### Records shown
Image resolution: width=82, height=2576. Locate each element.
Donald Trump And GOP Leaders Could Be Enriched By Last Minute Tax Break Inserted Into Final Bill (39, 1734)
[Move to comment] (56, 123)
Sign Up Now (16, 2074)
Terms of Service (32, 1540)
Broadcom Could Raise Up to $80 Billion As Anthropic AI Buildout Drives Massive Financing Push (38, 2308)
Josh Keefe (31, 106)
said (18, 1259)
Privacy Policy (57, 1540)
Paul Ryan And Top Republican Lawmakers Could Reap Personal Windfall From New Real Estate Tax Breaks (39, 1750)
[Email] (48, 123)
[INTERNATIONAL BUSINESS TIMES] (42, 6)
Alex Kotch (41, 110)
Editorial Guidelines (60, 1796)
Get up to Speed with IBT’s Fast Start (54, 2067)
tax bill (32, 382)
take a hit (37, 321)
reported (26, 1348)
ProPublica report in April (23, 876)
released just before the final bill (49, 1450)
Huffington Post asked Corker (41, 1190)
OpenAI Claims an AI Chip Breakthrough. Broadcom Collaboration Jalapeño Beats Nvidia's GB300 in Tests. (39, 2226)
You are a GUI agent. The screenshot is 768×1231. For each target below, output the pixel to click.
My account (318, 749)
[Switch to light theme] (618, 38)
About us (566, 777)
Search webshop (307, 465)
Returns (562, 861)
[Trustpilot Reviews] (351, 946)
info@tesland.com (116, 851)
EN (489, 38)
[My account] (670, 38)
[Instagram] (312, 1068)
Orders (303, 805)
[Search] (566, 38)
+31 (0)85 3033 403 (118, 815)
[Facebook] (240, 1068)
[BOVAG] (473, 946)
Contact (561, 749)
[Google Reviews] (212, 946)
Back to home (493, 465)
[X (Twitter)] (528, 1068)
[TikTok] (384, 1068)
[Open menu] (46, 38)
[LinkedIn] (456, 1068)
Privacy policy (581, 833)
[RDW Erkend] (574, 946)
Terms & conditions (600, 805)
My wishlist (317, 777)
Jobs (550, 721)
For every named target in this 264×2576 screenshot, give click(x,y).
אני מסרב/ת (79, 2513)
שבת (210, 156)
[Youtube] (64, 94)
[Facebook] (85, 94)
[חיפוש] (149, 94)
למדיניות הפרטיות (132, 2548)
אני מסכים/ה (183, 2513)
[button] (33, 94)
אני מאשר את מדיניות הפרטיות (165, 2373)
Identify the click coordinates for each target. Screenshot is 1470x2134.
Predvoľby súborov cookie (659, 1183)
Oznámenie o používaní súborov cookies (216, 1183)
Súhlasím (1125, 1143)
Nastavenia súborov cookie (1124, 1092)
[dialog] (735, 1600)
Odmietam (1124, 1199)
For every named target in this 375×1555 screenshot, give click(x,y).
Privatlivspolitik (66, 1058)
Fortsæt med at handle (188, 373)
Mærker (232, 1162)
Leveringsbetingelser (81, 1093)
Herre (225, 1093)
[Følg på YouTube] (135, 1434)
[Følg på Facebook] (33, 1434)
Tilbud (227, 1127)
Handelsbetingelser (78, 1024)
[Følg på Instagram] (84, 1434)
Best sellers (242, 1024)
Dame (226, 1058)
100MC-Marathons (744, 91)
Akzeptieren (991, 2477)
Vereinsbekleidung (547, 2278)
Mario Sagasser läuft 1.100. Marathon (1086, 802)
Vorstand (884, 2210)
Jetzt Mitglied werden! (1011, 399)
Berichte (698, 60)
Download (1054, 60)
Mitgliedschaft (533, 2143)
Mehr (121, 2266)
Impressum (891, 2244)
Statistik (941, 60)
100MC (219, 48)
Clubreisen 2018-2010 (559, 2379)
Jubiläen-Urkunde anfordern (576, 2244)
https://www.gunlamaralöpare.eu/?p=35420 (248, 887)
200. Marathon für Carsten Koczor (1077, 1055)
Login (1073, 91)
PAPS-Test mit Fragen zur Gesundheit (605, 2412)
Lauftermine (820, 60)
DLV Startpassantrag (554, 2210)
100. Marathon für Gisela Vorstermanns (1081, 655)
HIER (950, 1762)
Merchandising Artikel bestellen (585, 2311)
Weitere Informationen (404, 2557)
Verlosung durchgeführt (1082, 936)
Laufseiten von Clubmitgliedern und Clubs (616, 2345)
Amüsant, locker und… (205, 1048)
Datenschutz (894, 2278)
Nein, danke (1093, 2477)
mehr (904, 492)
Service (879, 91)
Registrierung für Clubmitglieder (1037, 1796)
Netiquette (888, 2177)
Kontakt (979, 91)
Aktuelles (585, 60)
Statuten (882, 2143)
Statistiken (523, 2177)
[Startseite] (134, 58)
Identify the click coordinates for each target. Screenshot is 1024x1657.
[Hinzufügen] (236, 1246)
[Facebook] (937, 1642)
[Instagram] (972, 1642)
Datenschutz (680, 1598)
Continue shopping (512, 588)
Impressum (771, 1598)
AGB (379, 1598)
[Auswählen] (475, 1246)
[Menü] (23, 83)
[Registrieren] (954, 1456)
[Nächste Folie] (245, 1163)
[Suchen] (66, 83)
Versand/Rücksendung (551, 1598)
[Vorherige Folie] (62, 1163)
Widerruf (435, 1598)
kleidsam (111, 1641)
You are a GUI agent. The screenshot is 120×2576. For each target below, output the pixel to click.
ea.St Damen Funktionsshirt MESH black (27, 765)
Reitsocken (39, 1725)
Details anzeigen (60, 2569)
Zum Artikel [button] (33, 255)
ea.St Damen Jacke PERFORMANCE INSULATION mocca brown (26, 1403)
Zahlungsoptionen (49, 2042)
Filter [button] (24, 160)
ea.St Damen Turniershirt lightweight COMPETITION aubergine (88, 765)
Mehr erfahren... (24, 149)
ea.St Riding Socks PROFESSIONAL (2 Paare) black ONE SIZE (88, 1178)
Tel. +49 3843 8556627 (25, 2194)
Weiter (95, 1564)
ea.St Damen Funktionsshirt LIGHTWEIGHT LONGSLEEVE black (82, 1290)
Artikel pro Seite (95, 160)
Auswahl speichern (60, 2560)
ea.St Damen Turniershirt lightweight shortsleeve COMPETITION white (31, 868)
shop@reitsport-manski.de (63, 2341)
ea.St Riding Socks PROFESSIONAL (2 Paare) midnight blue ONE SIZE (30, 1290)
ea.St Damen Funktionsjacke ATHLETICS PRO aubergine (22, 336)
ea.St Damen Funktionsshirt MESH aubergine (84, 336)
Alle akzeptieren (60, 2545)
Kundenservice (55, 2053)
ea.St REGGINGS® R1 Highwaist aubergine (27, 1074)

### Task objective
Quote the listing above, but only from the line that shows "Registrierung für Clubmitglieder (1037, 1796)" through the line that shows "kleidsam (111, 1641)".

### Task answer
Registrierung für Clubmitglieder (1037, 1796)
Netiquette (888, 2177)
Kontakt (979, 91)
Aktuelles (585, 60)
Statuten (882, 2143)
Statistiken (523, 2177)
[Startseite] (134, 58)
Identify the click coordinates for each target. Screenshot is 1024x1657.
[Hinzufügen] (236, 1246)
[Facebook] (937, 1642)
[Instagram] (972, 1642)
Datenschutz (680, 1598)
Continue shopping (512, 588)
Impressum (771, 1598)
AGB (379, 1598)
[Auswählen] (475, 1246)
[Menü] (23, 83)
[Registrieren] (954, 1456)
[Nächste Folie] (245, 1163)
[Suchen] (66, 83)
Versand/Rücksendung (551, 1598)
[Vorherige Folie] (62, 1163)
Widerruf (435, 1598)
kleidsam (111, 1641)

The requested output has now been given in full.